Search by Case Name
Search by Case Number
Search by Keyword

1893



IN THE UNITED STATES BANKRUPTCY COURT

FOR THE DISTRICT OF KANSAS



In Re:

LA ROCHELLE, INC.,

DEBTOR(S)

NO. 91-42352-11

CHAPTER 11

LA ROCHELLE, INC.,

PLAINTIFF(S),

v.

D.G.F. ENTERPRISES, INC.,

DEFENDANT(S)

ADV. NO. 92-7094

MEMORANDUM OF DECISION

This proceeding is before the Court following a trial on the merits. The plaintiff-debtor appeared by counsel Joel Pelofsky and Janice E. Stanton of Shughart, Thomson & Kilroy, P.C. The defendant, DGF Enterprises, Inc. (DGF), appeared by counsel Lynda C. Moore of Slagle, Bernard & Gorman.

The debtor seeks to recover certain payments it made to DGF as either avoidable preferences under 11 U.S.C.A. §547(b) or fraudulent transfers under §548(a)(2)(A).
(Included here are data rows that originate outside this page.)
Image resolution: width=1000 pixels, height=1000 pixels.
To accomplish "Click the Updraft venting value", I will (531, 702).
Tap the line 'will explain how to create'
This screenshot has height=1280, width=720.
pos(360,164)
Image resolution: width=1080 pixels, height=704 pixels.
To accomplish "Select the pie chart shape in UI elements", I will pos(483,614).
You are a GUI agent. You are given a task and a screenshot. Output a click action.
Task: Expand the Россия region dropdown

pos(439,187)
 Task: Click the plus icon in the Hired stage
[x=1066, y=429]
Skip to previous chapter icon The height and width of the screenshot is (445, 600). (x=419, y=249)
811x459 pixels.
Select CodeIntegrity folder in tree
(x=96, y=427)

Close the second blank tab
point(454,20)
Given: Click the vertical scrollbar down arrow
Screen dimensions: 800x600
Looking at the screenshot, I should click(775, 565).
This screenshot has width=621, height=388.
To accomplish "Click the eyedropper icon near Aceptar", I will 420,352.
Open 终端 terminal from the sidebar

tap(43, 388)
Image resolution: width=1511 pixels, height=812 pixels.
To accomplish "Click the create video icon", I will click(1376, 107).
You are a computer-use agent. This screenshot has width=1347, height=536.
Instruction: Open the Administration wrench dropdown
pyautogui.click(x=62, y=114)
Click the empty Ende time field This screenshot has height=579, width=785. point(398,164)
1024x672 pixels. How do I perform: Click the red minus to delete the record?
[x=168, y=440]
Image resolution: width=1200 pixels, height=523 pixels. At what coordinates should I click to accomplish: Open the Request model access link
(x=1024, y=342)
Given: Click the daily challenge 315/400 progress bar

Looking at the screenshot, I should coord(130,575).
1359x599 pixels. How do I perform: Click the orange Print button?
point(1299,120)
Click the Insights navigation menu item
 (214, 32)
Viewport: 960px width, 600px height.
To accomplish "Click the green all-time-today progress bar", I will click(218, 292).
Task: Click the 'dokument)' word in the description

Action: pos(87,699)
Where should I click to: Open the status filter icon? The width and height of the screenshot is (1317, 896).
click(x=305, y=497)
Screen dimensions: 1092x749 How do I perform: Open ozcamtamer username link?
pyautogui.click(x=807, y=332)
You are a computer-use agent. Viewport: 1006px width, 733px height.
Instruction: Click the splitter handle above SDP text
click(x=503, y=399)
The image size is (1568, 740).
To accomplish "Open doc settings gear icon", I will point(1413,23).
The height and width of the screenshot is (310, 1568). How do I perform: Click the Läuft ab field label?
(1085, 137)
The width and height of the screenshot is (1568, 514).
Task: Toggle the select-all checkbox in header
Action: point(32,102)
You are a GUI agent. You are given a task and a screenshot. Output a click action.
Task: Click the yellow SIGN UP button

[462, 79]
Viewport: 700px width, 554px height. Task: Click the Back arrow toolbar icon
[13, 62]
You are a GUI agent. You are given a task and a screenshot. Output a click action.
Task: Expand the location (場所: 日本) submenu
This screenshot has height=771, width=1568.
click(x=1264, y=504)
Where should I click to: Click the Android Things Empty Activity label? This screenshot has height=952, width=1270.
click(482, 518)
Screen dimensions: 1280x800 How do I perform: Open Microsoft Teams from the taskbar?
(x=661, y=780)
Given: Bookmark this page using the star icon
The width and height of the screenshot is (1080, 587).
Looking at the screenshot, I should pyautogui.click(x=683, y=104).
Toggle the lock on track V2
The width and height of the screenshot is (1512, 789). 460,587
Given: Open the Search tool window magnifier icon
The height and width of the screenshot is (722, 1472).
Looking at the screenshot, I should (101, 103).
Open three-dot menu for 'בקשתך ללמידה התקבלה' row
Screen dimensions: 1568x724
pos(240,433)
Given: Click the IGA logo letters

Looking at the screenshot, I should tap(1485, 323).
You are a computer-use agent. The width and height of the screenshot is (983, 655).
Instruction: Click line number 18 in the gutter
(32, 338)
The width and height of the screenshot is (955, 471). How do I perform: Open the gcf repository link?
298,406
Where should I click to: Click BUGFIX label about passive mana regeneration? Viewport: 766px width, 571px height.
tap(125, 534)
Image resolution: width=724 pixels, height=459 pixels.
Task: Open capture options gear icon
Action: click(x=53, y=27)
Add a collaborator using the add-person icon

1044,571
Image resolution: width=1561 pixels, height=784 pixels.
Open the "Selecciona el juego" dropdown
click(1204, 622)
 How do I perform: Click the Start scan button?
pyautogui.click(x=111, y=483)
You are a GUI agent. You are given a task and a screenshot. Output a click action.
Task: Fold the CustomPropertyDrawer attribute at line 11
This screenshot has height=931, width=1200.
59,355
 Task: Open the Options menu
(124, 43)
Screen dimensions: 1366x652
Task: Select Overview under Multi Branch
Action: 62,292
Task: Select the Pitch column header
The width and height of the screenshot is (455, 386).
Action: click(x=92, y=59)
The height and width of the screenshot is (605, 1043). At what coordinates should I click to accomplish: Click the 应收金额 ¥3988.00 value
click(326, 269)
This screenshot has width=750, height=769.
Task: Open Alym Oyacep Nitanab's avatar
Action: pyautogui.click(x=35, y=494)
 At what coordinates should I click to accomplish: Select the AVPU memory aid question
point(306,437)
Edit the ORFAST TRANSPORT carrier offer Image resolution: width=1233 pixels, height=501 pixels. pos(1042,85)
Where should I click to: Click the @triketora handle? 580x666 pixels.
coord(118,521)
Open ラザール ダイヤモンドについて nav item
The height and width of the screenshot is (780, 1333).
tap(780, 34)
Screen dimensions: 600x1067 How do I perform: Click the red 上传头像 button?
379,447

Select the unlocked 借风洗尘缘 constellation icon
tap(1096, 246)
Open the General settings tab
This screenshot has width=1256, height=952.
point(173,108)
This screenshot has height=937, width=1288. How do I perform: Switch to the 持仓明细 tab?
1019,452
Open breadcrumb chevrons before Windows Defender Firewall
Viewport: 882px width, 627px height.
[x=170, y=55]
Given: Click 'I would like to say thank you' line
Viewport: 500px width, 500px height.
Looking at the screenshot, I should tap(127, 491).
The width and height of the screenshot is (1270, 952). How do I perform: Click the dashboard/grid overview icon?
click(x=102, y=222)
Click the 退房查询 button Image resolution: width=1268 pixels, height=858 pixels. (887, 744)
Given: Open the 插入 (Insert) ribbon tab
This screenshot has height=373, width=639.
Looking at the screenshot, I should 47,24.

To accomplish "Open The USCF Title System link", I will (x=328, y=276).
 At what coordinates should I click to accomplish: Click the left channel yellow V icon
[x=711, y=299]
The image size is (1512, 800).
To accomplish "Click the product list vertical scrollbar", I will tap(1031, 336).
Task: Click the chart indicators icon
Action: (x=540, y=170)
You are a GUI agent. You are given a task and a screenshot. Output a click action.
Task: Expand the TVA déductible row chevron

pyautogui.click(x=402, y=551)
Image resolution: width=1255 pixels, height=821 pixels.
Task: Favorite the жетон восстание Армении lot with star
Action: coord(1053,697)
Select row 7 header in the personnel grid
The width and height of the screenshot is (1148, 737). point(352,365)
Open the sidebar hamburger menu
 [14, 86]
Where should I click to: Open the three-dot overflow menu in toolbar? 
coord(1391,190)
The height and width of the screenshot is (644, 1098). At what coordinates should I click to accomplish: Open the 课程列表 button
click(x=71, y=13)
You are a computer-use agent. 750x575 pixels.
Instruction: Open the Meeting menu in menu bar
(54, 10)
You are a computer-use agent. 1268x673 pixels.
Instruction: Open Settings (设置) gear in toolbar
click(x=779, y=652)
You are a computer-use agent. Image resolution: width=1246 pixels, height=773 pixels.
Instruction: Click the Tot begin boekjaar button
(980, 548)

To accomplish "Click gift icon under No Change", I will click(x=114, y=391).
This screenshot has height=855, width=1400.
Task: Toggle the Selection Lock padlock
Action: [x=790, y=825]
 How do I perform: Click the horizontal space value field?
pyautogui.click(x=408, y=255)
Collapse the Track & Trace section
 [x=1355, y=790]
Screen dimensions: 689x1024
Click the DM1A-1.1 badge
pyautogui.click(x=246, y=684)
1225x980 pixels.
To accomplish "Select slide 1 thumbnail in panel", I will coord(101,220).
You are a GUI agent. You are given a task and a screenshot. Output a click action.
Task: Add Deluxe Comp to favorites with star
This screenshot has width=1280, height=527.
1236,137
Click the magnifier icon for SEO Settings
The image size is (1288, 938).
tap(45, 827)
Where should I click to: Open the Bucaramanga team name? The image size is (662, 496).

DGF asserts that the transfers are not avoidable because any preferences are protected under the ordinary-course-of-business or new-value exceptions found in §547(c)(2) and (4), and the debtor received reasonably equivalent value in exchange for them so they were not fraudulent.

Based upon the evidence presented at trial and consideration of the arguments of counsel, the Court makes the following findings of fact and conclusions of law.

FINDINGS OF FACT

The debtor, an over-the-road trucking company, filed for relief under chapter 11 on November 12, 1991. It is now operating under a confirmed plan of reorganization.

DGF, a produce broker, is a Kansas corporation with its principal place of business in Kansas City. It is a partner in a company named FGF which is engaged in the sale of produce in the Kansas City, Missouri, area. DGF's charter apparently allows it to loan money to other entities when it is in DGF's interest to do so. DGF did not engage in any produce-brokering or trucking directly with the debtor, but the FGF partnership did, from time to time, hire the debtor to haul produce.

Before and throughout the ninety-day preference period established by §547, the parties engaged in a series of transactions whereby the debtor borrowed money from DGF on an unsecured basis. The transactions took this general form. The debtor would approach DGF and ask to borrow a certain amount of money which it would repay, together with a stated additional amount, a short time later. DGF would indicate whether it had the money available. If DGF accepted the deal, it gave the debtor the loan and the debtor contemporaneously gave DGF a post-dated check which DGF was to hold until the date of the check, the loan due date. Occasionally, the debtor inadvertently dated a check with the day the loan was made, but nevertheless, DGF held the check until the due date and then deposited it. Though the parties never stated any interest rate for the loans, the effective rate ranged from 99% to over 5,000%. Kansas law does not regulate the interest rates that may be charged to corporations. The terms of the loans ranged from one to seventeen days.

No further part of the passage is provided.